Agents using Concurrency and Coordination Runtime (CCR)

Thanks my experience in the venerable (and old) project AjServer (see Hacia el AjServer (Spanish)), I could write the core of AjMessage in a day, from scratch. It was a funny day, of hard coding. Since then, I spent many hours adapting the code to use a custom message, instead of a WCF message, and writing the capability of use pluggable input and output channels, so it can achieve transport independence, to some degree.

One of the features of AjMessage is to communicate many program instances, that could be executing in different machines. They can send message with dynamic configuration, so we can distribute tasks to those machines at runtime. I must still resolve the assembly remote distribution, some ideas to explore at the end of this post. The same action (action is the minimal logical step to execute) can be attended by different machines. AjAgents project points to use distributed agents, but for now, it’s only a local application. I envision that any agent could be running in any machine, in a transparent way. I think that the use of agents, or arbitrary tasks, could be a more flexible way of distribution, in contrast to message passing as in AjMessages. An agent is capable of lunch many subtasks, assign them to other agents in an asynchronous way; it can send partial results to partner agents, and it can dialog and negotiate with many other agents in a more organized way.

Let explore some ideas for AjMessages project. It could be distributed using a server machine that controls the other instances of the system:

These scenario has similiarities with the concept of grid computing. I want to enumerate some of these scenarios, how we can use the system to use it in a grid of nodes and servers. “Grid Computing”, as many technological “buzzword”, has a wide scope, but let try to define it.

According to the excellent article from IBM people:

New to Grid Computing

Grid Computing can use a pool of server, storage systems, and networs, as a unique big system, in such way, that we can manage all those resources in the execution of a task. For the user, or for the application, the grid appears as a whole system.

In the case of AjMessage, following Fabriq ideas, these behaviour can be obtained because the servers execute one or more applications, distributing each action, in a transparent way.

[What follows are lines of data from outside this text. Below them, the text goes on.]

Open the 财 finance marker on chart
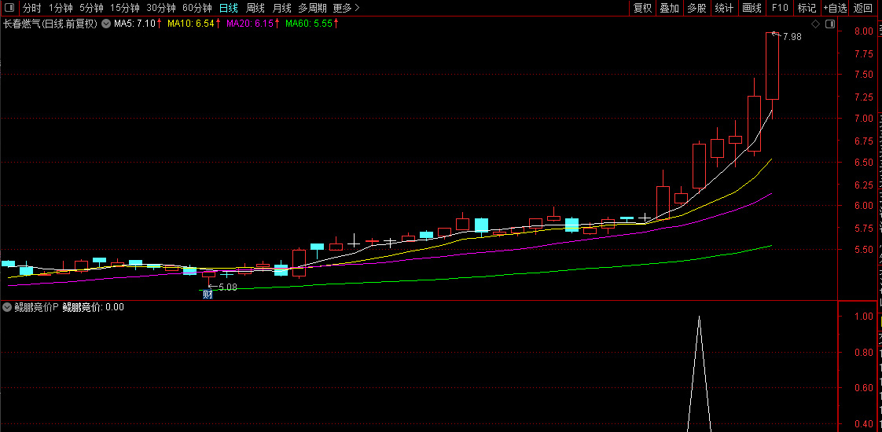Screen dimensions: 882x432 pyautogui.click(x=207, y=295)
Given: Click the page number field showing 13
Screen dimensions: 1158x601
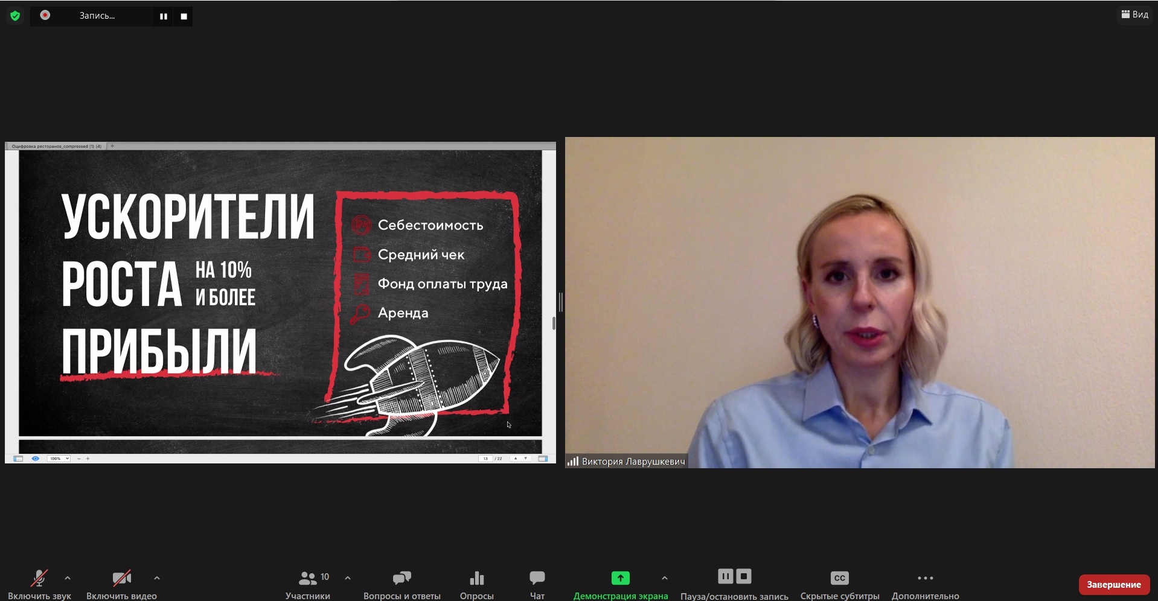Looking at the screenshot, I should 485,459.
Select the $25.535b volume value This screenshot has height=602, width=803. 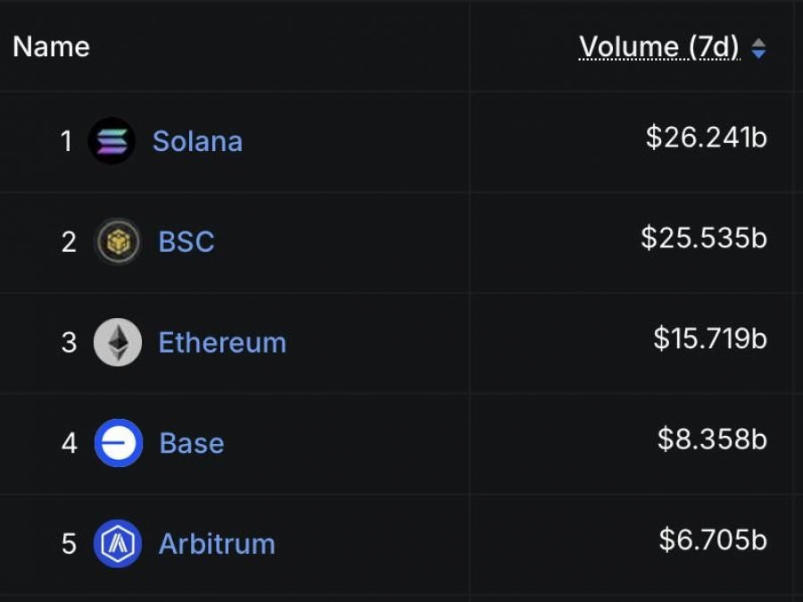coord(704,238)
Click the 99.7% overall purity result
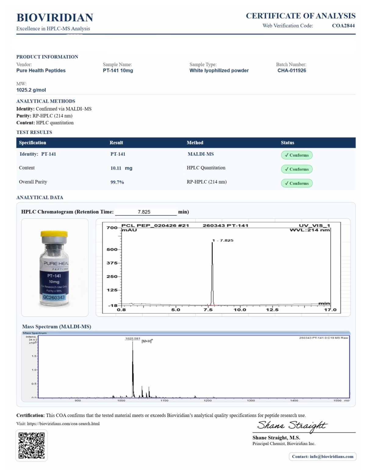The image size is (366, 473). 117,182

The grid computing concept allows us to use more processing power, without the need of expensive hardware or sofware, using load balancing and task distribution on common machines. The scalability is reached via scale out: more machine in the grid, better results. Depending on the system that organize the distribution, we can add more nodes, obtain more throughput, without touching the application logic.

I imagine a set of machines, composing a grid, and exposing this set to use by users. I think that Grid as a Service is a term that can be coined to describe that arrangement.

Applications

Back to the main topic: what use cases, scenarios, could we imagine to use a grid?

There is a tentative list:

- Genetic Algorithm Processing: A problem could not have a clear solution. Its complexity could grow in exponential form, and then, it can be intractable using conventional approaches. Using genetic algorithms, the program can test many partial solutions, and using change and selection, it can discover better solutions. This work can be parallelized, being an ideal task to run in a grid. I’m collecting some candidates at:

http://del.icio.us/ajlopez/geneticalgorithms

I’m impressed by the results of http://www.darwinathome.org, although I think most of those results are not emergent, but they are consecuences of the selected fitness function.

- Tree Search: In many artificial intelligence problems is needed to explore branches in a search tree. One case is the analysis of play move in a game. It can be extended to business decisions and planning. A grid can help in the decision calculus of the next move in a computer go program, one of the hardest problems in artificial intelligence game programming.

- Web Crawler: the task that explores a site, gets its page contents, analyzes them, detects links, and continues the exploration to other linked pages, is one that can be distributed in many nodes in a grid. While a node gets a page content, other generates tasks for other nodes, as indexing the retrieved content, and retrieve new pages in process.

- Batch Processing: A network of nodes can process a great amount of information, if this info can be splitted in parts. The job could be to trasform data from a database table, to log analysis, to statistic generation. If the input is divisible, each part can be send to different nodes. An example: a node could process January data, meanwhile other ones process the other months. ETL processing in general is another example.

- Email List Distribution: A typical case. A company that offers email list distribution needs to receive, process and resend an incoming message to a list of recipients. The email could need some personalization process. Then, the incoming email could be derived to one or more nodes in the grid, to further process.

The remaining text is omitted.